At dusk the other evening, I walked out Savannah Road toward the cemetery and School Lane. The street lights had been on only a few minutes and I was thinking about how little traffic there was on the road. Then I noticed the color of the street lights overhead. What I really noticed was that one of the streetlights now had a bulb showing a cool, bluish light.  That light contrasted remarkably with the pinkish-orange light of the other sulfur lights lining Savannah Road.  My guess is that the sulfur lights are being replaced with more economical fluorescent style bulbs much as the bulbs in our homes and businesses are going that way.

The change in bulbs is going to change the night color of our towns.

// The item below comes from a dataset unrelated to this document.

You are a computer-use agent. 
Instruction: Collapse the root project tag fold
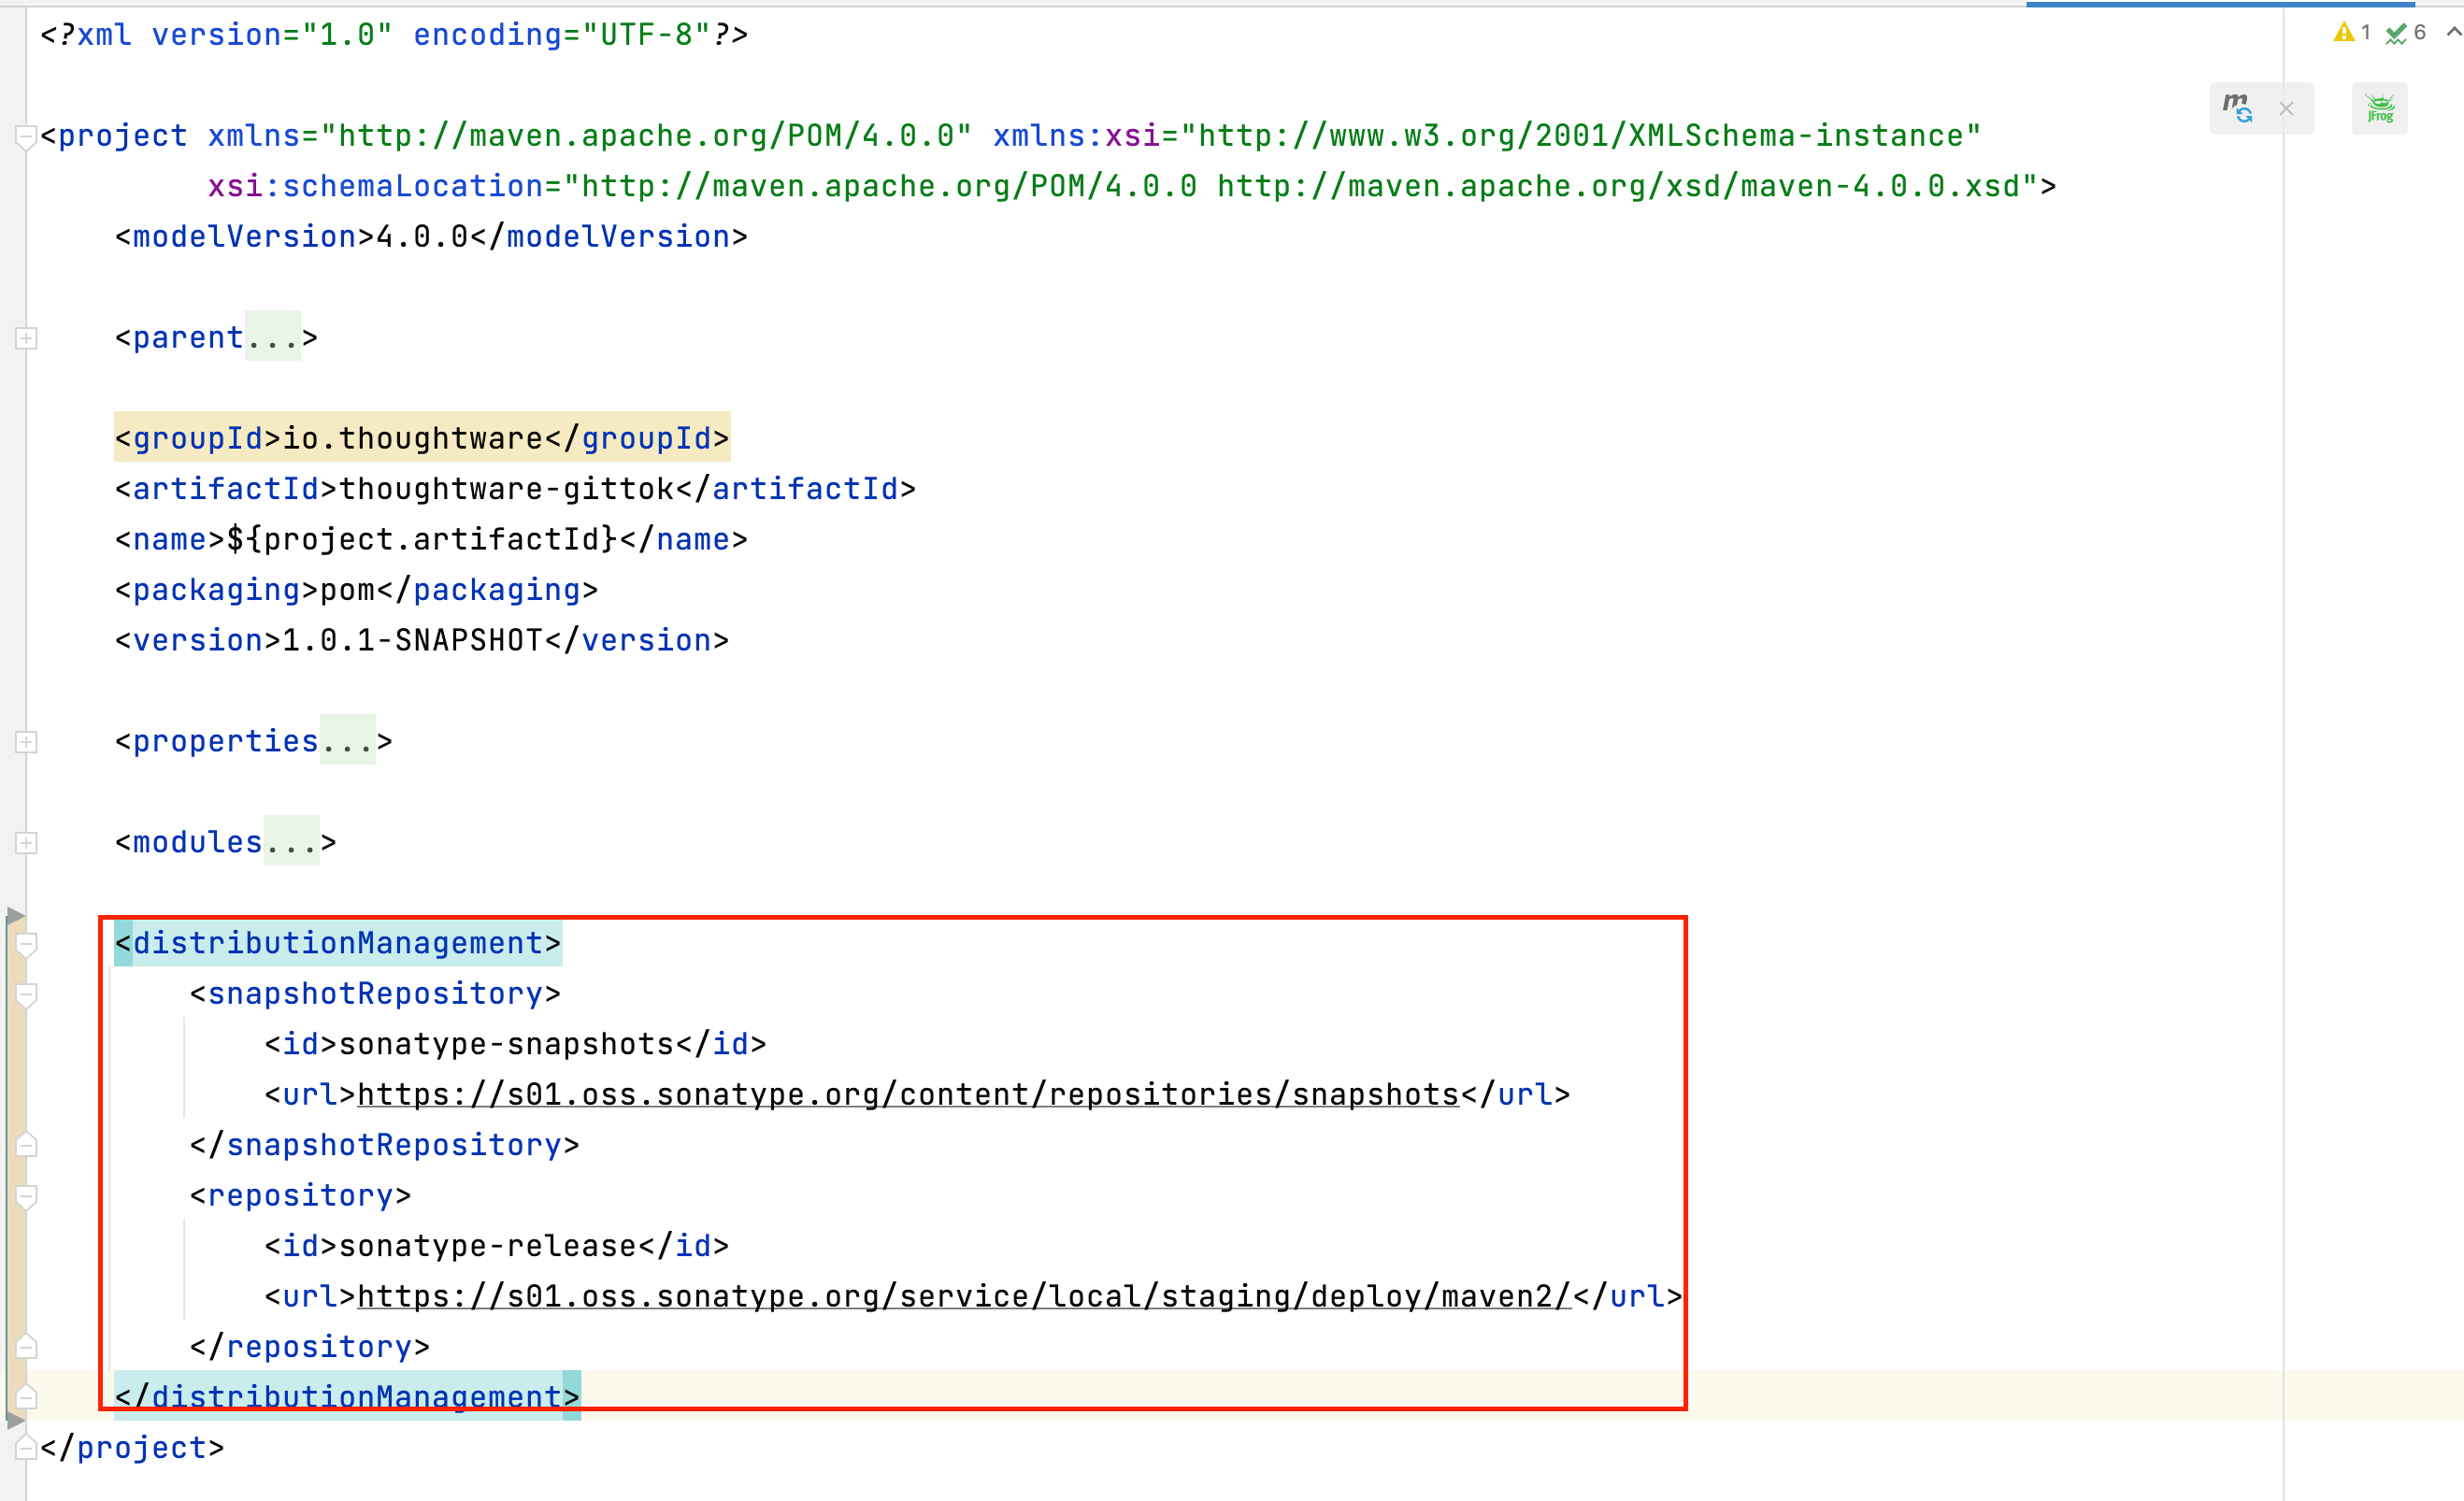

In 2000, we made a trip to Cuba and I was immediately struck by the fact that all the bulbs in that cash-strapped nation were of the longer-lasting CFC (I think) variety and that it gave a ghostly quality to the misty night air.  The first night we were in the island nation a cool breeze was blowing out of the north carrying salty mist off the gulf into the streets of Varadero where we landed.

We can learn something from so-called Third-World nations. They have had no choice but to switch to the most efficient forms of energy and transportation.  There is no slack in their economies to allow them to stay with older, less-efficient options.

Necessity is truly the mother of invention. Until our government makes the cuts and reasonable tax increases necessary to get us back on a sustainable footing, and instead continues to dip into further debt to maintain old modalities, we won't truly feel the necessity that spawns new ways of doing things for successful life.

In the meantime though, we can watch the gradual change in colors of our nightscape and monitor the effect that has on our lives.  In Lewes, it can't help but mean lower electricity usage for lighting the streets at night.